Bistro Des Amis in Texas
Ile de France Goat Cheese
- 4 oz Ile de France Goat cheese
- 4 slices of baguette, toasted
- 6 oz. French Haricot Vert
- 1 oz. Chopped Shallots
- 5 tsp Olive oil
- 4 oz. Walnut Oil
- 1 oz. Spanish Vinegar
- 1-2 fresh Tomato, diced
- Honey roasted pecans
- Field Greens
- A pinch of fresh Thyme
- Celery Leaves- only golden ones to decorate
- Salt and pepper
- Bring a large saucepan of salted water to a boil. Add the Haricot Verts and cook until crisp-tender, about 2 minutes. Drain and rinse briefly under ice water, until cold. Pat the beans dry with paper towels and cut into 3 inch lengths. (The beans can be prepared early in the day, covered and refrigerated)

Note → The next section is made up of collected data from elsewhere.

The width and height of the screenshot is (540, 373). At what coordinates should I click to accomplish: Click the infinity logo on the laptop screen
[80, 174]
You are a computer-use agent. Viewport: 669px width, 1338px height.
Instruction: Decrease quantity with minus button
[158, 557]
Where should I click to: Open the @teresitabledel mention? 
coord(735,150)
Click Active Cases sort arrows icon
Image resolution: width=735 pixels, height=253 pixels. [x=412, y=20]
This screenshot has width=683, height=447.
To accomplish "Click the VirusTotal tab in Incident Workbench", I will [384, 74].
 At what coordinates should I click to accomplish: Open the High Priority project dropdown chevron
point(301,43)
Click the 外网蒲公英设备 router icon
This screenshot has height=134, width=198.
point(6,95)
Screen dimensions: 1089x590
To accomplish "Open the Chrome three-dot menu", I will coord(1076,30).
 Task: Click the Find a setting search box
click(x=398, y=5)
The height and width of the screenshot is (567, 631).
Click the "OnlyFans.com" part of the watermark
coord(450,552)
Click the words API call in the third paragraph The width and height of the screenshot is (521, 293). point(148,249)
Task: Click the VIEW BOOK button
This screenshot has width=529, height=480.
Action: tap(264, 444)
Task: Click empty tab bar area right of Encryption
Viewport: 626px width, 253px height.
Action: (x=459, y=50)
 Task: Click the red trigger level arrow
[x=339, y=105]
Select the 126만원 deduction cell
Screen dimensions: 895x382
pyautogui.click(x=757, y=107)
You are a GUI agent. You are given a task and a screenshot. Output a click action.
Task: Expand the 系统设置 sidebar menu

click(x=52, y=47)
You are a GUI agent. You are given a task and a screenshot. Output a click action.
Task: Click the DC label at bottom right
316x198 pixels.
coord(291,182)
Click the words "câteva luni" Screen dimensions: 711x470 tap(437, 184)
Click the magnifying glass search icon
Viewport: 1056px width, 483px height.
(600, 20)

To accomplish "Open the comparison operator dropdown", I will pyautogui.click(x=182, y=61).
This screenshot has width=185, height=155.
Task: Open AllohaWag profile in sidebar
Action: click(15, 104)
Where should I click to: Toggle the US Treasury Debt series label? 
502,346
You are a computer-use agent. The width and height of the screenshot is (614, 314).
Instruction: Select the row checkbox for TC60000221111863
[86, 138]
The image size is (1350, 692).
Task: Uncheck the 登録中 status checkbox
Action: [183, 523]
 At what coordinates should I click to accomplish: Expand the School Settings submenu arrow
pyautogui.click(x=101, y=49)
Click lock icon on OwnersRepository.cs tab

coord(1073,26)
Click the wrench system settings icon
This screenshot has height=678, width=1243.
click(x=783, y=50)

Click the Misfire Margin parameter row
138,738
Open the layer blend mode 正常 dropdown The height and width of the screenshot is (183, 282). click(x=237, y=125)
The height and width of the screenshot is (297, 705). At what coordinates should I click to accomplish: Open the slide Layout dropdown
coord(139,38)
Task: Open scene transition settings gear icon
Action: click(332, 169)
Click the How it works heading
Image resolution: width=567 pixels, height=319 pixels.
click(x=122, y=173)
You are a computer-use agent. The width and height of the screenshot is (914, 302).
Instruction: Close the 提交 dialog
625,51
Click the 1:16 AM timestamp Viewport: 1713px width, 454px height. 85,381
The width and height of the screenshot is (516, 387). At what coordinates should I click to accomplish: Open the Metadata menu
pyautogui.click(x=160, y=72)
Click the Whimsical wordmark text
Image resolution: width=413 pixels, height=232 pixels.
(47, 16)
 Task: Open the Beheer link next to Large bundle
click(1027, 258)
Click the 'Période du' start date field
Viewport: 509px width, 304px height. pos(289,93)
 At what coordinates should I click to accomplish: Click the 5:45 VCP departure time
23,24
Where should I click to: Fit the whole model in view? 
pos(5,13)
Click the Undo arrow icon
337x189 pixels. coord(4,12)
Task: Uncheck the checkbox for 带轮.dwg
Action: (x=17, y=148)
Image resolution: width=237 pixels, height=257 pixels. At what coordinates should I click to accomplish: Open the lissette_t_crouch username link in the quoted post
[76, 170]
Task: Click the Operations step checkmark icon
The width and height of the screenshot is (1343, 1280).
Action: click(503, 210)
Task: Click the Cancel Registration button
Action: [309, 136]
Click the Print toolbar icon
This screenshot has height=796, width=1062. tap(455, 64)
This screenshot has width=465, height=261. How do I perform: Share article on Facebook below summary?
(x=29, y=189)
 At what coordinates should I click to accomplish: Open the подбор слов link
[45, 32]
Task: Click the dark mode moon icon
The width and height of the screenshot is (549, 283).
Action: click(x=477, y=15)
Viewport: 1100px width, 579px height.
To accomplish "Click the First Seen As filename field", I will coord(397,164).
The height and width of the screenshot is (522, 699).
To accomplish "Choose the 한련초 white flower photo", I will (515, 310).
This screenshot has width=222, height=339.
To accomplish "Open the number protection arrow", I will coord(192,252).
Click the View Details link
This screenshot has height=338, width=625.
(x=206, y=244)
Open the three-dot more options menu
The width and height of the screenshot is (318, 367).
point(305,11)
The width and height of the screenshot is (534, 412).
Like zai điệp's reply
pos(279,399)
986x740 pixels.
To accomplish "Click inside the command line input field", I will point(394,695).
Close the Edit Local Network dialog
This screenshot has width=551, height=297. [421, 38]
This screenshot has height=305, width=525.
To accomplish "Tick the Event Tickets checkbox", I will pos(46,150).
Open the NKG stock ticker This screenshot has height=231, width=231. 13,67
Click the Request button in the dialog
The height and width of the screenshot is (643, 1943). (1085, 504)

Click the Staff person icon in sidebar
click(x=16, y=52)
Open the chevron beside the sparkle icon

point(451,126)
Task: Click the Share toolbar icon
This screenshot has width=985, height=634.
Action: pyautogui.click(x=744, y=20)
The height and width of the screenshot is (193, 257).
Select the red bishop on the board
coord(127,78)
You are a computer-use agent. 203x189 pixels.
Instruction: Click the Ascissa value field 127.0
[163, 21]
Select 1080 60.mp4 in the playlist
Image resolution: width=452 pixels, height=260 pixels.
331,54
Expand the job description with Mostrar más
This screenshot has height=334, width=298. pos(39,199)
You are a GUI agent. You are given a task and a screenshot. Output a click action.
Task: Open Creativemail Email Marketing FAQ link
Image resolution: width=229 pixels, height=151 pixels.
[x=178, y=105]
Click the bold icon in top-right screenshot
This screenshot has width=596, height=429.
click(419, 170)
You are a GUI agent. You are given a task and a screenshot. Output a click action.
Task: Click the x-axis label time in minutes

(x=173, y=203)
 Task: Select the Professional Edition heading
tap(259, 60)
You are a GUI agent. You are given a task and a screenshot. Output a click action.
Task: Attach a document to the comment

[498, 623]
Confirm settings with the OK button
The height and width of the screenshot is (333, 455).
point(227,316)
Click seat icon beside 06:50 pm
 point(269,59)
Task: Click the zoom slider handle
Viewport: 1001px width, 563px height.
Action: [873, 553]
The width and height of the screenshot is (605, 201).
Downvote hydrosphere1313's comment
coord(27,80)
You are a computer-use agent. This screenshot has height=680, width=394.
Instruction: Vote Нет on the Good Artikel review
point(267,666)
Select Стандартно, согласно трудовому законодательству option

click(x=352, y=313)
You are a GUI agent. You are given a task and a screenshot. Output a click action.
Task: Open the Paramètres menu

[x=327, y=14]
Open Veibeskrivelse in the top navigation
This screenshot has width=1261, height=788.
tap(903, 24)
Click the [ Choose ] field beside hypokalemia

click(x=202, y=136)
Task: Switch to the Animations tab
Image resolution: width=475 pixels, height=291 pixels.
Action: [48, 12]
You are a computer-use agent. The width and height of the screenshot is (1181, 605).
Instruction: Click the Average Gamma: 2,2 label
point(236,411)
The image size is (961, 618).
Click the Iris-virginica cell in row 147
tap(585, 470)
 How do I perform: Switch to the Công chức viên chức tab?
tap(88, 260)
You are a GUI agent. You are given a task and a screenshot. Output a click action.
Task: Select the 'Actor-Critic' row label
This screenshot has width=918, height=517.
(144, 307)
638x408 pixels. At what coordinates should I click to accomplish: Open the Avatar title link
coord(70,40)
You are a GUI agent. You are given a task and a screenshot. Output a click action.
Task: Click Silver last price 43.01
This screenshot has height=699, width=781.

- Put the chopped shallots, a pinch of fresh black pepper, and fresh thyme into a bowl. Whisk the ingredients while adding Spanish vinegar, walnut oil, a touch of olive oil, and a pinch of sea salt and cracked pepper. Whisk the walnut vinaigrette, steady stream, until well blended and emulsified (The vinaigrette can be covered and refrigerated for 1 day, just bring to room temperature before using.) Whip the goat cheese with a fork or in a blender, until smooth, while adding 2 tsp of olive oil, season with salt and pepper– then put aside.
- Put your field greens into a small bowl and season with a 1 tsp. of olive oil, salt and pepper. Also season the haricot verts with salt, 1 tbsp. of olive oil, and add a handful of diced tomatoes.
- Place the field greens at the center of the plate to create a base. Put the haricot verts on top, 2 at a time, alternating between horizontal and vertical directions. Scoop some diced tomatoes from the haricot verts bowl and add on top. Finally decorate the salad with golden celery leaves, and honey roasted pecans. Spread the goat cheese on the toasted baguettes, and add them to the salad plate.